## begin Data for this exercise
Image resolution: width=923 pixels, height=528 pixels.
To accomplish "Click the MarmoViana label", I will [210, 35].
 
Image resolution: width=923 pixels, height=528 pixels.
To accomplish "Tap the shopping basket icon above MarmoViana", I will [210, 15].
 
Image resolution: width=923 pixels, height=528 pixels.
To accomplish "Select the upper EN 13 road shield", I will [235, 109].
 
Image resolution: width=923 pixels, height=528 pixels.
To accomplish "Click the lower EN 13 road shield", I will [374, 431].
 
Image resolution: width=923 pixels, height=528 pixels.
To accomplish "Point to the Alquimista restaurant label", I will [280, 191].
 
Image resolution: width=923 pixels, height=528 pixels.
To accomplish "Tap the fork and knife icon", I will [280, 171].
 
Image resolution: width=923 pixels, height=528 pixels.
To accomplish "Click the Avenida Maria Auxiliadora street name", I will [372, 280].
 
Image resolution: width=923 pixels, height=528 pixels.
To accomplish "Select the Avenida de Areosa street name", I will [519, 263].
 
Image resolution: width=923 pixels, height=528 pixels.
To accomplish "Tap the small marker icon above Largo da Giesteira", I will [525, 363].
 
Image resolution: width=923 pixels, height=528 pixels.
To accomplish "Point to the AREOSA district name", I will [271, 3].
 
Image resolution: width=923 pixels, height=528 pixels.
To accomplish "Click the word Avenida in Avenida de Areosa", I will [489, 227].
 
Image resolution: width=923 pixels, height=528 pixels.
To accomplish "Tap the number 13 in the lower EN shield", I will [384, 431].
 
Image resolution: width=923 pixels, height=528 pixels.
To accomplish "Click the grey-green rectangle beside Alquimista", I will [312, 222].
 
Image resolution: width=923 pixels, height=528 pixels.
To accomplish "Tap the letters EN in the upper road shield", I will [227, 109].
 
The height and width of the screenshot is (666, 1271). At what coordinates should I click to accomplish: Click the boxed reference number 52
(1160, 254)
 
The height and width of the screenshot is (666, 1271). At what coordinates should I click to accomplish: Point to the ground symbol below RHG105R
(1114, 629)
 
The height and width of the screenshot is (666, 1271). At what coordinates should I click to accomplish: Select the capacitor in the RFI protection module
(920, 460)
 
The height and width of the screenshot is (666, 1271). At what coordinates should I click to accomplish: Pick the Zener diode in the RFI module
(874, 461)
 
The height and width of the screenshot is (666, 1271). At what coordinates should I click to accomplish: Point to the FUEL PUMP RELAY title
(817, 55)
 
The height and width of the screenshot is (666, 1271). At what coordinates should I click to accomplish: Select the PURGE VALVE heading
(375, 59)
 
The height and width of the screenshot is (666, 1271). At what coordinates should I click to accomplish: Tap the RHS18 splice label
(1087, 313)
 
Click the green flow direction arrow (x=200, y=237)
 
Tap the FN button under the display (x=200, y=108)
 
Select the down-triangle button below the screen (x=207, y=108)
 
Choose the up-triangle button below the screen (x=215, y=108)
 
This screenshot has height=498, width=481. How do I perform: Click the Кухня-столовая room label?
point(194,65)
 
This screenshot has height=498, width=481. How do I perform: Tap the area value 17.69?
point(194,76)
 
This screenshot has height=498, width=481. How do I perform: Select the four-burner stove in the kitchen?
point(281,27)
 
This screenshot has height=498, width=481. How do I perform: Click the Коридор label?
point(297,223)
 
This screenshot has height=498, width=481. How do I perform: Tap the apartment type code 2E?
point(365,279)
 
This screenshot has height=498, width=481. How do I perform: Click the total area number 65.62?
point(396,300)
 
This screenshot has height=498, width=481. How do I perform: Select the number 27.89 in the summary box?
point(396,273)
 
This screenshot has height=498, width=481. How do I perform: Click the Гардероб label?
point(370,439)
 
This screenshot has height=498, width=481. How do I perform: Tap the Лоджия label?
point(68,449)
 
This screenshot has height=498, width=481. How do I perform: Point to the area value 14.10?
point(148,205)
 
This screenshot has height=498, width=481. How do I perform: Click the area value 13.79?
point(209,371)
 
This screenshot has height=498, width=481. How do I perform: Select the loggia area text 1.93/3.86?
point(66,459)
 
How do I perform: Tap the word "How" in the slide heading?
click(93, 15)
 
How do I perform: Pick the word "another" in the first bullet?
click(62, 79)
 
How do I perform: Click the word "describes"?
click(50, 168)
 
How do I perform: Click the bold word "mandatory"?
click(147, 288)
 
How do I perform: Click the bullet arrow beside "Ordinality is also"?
## end Data for this exercise
● Task instructions:
Format the lines above as a Markdown table with the columns Row and Line, leaving out the blank lines.

● Output of the exercise:
| Row | Line |
|---|---|
| 1 | Image resolution: width=923 pixels, height=528 pixels. |
| 2 | To accomplish "Click the MarmoViana label", I will [210, 35]. |
| 3 | Image resolution: width=923 pixels, height=528 pixels. |
| 4 | To accomplish "Tap the shopping basket icon above MarmoViana", I will [210, 15]. |
| 5 | Image resolution: width=923 pixels, height=528 pixels. |
| 6 | To accomplish "Select the upper EN 13 road shield", I will [235, 109]. |
| 7 | Image resolution: width=923 pixels, height=528 pixels. |
| 8 | To accomplish "Click the lower EN 13 road shield", I will [374, 431]. |
| 9 | Image resolution: width=923 pixels, height=528 pixels. |
| 10 | To accomplish "Point to the Alquimista restaurant label", I will [280, 191]. |
| 11 | Image resolution: width=923 pixels, height=528 pixels. |
| 12 | To accomplish "Tap the fork and knife icon", I will [280, 171]. |
| 13 | Image resolution: width=923 pixels, height=528 pixels. |
| 14 | To accomplish "Click the Avenida Maria Auxiliadora street name", I will [372, 280]. |
| 15 | Image resolution: width=923 pixels, height=528 pixels. |
| 16 | To accomplish "Select the Avenida de Areosa street name", I will [519, 263]. |
| 17 | Image resolution: width=923 pixels, height=528 pixels. |
| 18 | To accomplish "Tap the small marker icon above Largo da Giesteira", I will [525, 363]. |
| 19 | Image resolution: width=923 pixels, height=528 pixels. |
| 20 | To accomplish "Point to the AREOSA district name", I will [271, 3]. |
| 21 | Image resolution: width=923 pixels, height=528 pixels. |
| 22 | To accomplish "Click the word Avenida in Avenida de Areosa", I will [489, 227]. |
| 23 | Image resolution: width=923 pixels, height=528 pixels. |
| 24 | To accomplish "Tap the number 13 in the lower EN shield", I will [384, 431]. |
| 25 | Image resolution: width=923 pixels, height=528 pixels. |
| 26 | To accomplish "Click the grey-green rectangle beside Alquimista", I will [312, 222]. |
| 27 | Image resolution: width=923 pixels, height=528 pixels. |
| 28 | To accomplish "Tap the letters EN in the upper road shield", I will [227, 109]. |
| 29 | The height and width of the screenshot is (666, 1271). At what coordinates should I click to accomplish: Click the boxed reference number 52 |
| 30 | (1160, 254) |
| 31 | The height and width of the screenshot is (666, 1271). At what coordinates should I click to accomplish: Point to the ground symbol below RHG105R |
| 32 | (1114, 629) |
| 33 | The height and width of the screenshot is (666, 1271). At what coordinates should I click to accomplish: Select the capacitor in the RFI protection module |
| 34 | (920, 460) |
| 35 | The height and width of the screenshot is (666, 1271). At what coordinates should I click to accomplish: Pick the Zener diode in the RFI module |
| 36 | (874, 461) |
| 37 | The height and width of the screenshot is (666, 1271). At what coordinates should I click to accomplish: Point to the FUEL PUMP RELAY title |
| 38 | (817, 55) |
| 39 | The height and width of the screenshot is (666, 1271). At what coordinates should I click to accomplish: Select the PURGE VALVE heading |
| 40 | (375, 59) |
| 41 | The height and width of the screenshot is (666, 1271). At what coordinates should I click to accomplish: Tap the RHS18 splice label |
| 42 | (1087, 313) |
| 43 | Click the green flow direction arrow (x=200, y=237) |
| 44 | Tap the FN button under the display (x=200, y=108) |
| 45 | Select the down-triangle button below the screen (x=207, y=108) |
| 46 | Choose the up-triangle button below the screen (x=215, y=108) |
| 47 | This screenshot has height=498, width=481. How do I perform: Click the Кухня-столовая room label? |
| 48 | point(194,65) |
| 49 | This screenshot has height=498, width=481. How do I perform: Tap the area value 17.69? |
| 50 | point(194,76) |
| 51 | This screenshot has height=498, width=481. How do I perform: Select the four-burner stove in the kitchen? |
| 52 | point(281,27) |
| 53 | This screenshot has height=498, width=481. How do I perform: Click the Коридор label? |
| 54 | point(297,223) |
| 55 | This screenshot has height=498, width=481. How do I perform: Tap the apartment type code 2E? |
| 56 | point(365,279) |
| 57 | This screenshot has height=498, width=481. How do I perform: Click the total area number 65.62? |
| 58 | point(396,300) |
| 59 | This screenshot has height=498, width=481. How do I perform: Select the number 27.89 in the summary box? |
| 60 | point(396,273) |
| 61 | This screenshot has height=498, width=481. How do I perform: Click the Гардероб label? |
| 62 | point(370,439) |
| 63 | This screenshot has height=498, width=481. How do I perform: Tap the Лоджия label? |
| 64 | point(68,449) |
| 65 | This screenshot has height=498, width=481. How do I perform: Point to the area value 14.10? |
| 66 | point(148,205) |
| 67 | This screenshot has height=498, width=481. How do I perform: Click the area value 13.79? |
| 68 | point(209,371) |
| 69 | This screenshot has height=498, width=481. How do I perform: Select the loggia area text 1.93/3.86? |
| 70 | point(66,459) |
| 71 | How do I perform: Tap the word "How" in the slide heading? |
| 72 | click(93, 15) |
| 73 | How do I perform: Pick the word "another" in the first bullet? |
| 74 | click(62, 79) |
| 75 | How do I perform: Click the word "describes"? |
| 76 | click(50, 168) |
| 77 | How do I perform: Click the bold word "mandatory"? |
| 78 | click(147, 288) |
| 79 | How do I perform: Click the bullet arrow beside "Ordinality is also"? |